_Task brief_
Return the records exactly, from the first line through the "こちら (101, 744)" line.
(Supplied records begins)
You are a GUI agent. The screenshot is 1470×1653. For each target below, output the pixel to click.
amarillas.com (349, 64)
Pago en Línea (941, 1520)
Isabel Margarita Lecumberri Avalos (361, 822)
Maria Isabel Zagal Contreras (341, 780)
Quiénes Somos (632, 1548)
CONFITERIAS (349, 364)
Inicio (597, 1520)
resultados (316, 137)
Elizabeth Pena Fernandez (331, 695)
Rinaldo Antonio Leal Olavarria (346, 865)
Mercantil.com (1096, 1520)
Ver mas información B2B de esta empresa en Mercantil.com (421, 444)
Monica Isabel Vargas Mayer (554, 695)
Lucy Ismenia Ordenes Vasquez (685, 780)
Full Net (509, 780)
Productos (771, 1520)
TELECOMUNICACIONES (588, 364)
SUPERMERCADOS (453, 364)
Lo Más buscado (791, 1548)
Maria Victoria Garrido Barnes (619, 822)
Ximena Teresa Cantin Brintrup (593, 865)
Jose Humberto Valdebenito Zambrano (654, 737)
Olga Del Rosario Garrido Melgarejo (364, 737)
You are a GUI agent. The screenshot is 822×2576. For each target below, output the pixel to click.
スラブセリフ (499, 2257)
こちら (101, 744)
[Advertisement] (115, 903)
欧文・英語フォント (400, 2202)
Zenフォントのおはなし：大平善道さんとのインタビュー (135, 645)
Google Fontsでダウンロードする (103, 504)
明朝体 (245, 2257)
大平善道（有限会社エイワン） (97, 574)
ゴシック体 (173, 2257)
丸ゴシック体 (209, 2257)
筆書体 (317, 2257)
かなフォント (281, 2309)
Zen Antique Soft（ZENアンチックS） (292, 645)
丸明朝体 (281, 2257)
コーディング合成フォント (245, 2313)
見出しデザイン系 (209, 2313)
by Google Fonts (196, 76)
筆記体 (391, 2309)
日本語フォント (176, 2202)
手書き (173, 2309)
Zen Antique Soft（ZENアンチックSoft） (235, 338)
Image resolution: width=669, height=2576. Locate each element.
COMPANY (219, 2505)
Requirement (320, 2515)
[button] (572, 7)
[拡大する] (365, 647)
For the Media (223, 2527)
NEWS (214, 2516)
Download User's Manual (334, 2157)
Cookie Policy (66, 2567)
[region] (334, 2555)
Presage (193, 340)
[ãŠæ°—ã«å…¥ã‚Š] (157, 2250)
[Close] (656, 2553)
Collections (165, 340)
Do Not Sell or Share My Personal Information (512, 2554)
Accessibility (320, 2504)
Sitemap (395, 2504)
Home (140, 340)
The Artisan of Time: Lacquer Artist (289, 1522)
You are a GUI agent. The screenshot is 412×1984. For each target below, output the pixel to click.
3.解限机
(Supplied records ends)
_Response_
You are a GUI agent. The screenshot is 1470×1653. For each target below, output the pixel to click.
amarillas.com (349, 64)
Pago en Línea (941, 1520)
Isabel Margarita Lecumberri Avalos (361, 822)
Maria Isabel Zagal Contreras (341, 780)
Quiénes Somos (632, 1548)
CONFITERIAS (349, 364)
Inicio (597, 1520)
resultados (316, 137)
Elizabeth Pena Fernandez (331, 695)
Rinaldo Antonio Leal Olavarria (346, 865)
Mercantil.com (1096, 1520)
Ver mas información B2B de esta empresa en Mercantil.com (421, 444)
Monica Isabel Vargas Mayer (554, 695)
Lucy Ismenia Ordenes Vasquez (685, 780)
Full Net (509, 780)
Productos (771, 1520)
TELECOMUNICACIONES (588, 364)
SUPERMERCADOS (453, 364)
Lo Más buscado (791, 1548)
Maria Victoria Garrido Barnes (619, 822)
Ximena Teresa Cantin Brintrup (593, 865)
Jose Humberto Valdebenito Zambrano (654, 737)
Olga Del Rosario Garrido Melgarejo (364, 737)
You are a GUI agent. The screenshot is 822×2576. For each target below, output the pixel to click.
スラブセリフ (499, 2257)
こちら (101, 744)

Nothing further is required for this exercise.